Onde quer que se vá, a culinária, que já teve dias mais gloriosos, ainda é magnífica, embora
careça, em cada país, de variedade. E as paisagens então! Belíssimas, apesar de terem sido quase
todas alteradas vezes sem conta
por mãos humanas. E vá lá que
quem goste de areia branca ache
pedregosas suas praias ou que,
descontando o natal nevado, três
meses sem sol digno de nota podem dar nos nervos. Convenhamos, porém, que se trata de um
continente e tanto.
Suas ruas são exemplarmente
limpas, exceto, é claro, nas ocasiões nem tão raras quando os lixeiros e o restante do serviço público, declarando guerra a seus
concidadãos, entram em greve,
paralisando, no entretempo, os
transportes urbanos e os trens expressos. Mas, já que os europeus
dizem que deixaram de lado o
egoísmo das soluções individualistas, como o automóvel, em prol
das coletivas, a vontade dos metroviários é suficiente para que
países inteiros simplesmente parem. Por sorte, como as contas são
coletivamente compartilhadas, a
perda é total e ninguém ganha
nada.

> _Objetivo A_:
Edite o trecho do texto sobre a Europa que começa em "Onde quer que" e termina em "continente e tanto.", substituindo "culinária" por "gastronomia".
O texto e as entradas são materiais independentes entre si.

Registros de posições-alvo

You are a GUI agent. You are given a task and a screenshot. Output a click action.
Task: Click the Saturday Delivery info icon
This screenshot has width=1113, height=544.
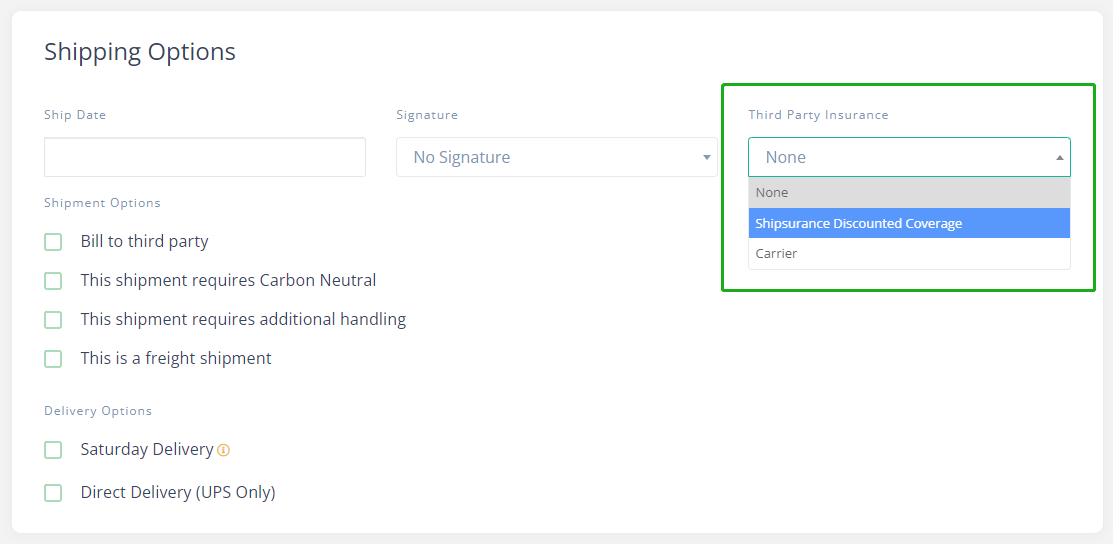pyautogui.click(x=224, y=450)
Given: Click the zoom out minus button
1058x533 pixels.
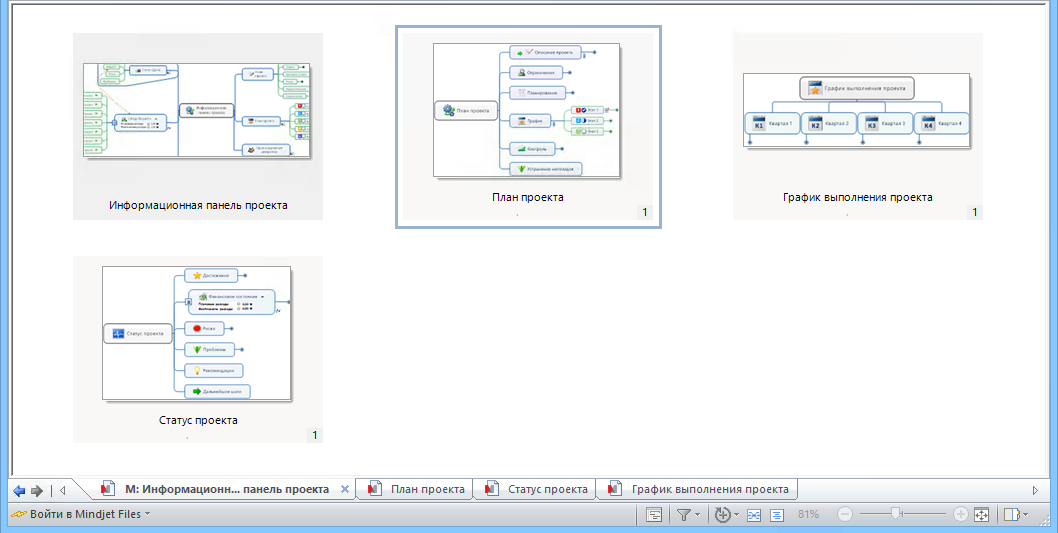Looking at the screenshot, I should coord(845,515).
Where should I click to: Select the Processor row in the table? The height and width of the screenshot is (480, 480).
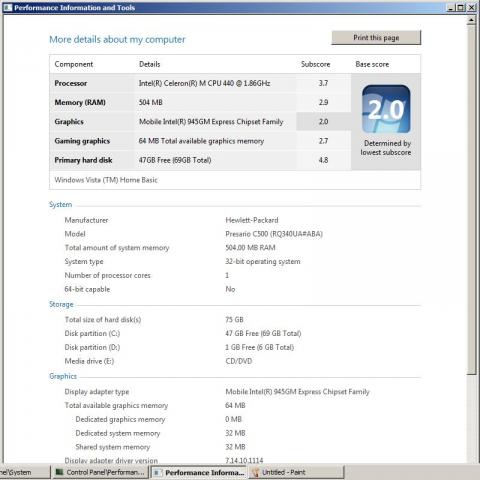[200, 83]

> _Objetivo B_:
Localize nas entradas todas as linhas que contêm a palavra "width" e copie-as, levando em conta a distinção entre maiúsculas e minúsculas.

> _Solução A_:
Onde quer que se vá, a gastronomia, que já teve dias mais gloriosos, ainda é magnífica, embora
careça, em cada país, de variedade. E as paisagens então! Belíssimas, apesar de terem sido quase
todas alteradas vezes sem conta
por mãos humanas. E vá lá que
quem goste de areia branca ache
pedregosas suas praias ou que,
descontando o natal nevado, três
meses sem sol digno de nota podem dar nos nervos. Convenhamos, porém, que se trata de um
continente e tanto.

> _Solução B_:
This screenshot has width=1113, height=544.
Where should I click to: Select the Processor row in the table? The height and width of the screenshot is (480, 480).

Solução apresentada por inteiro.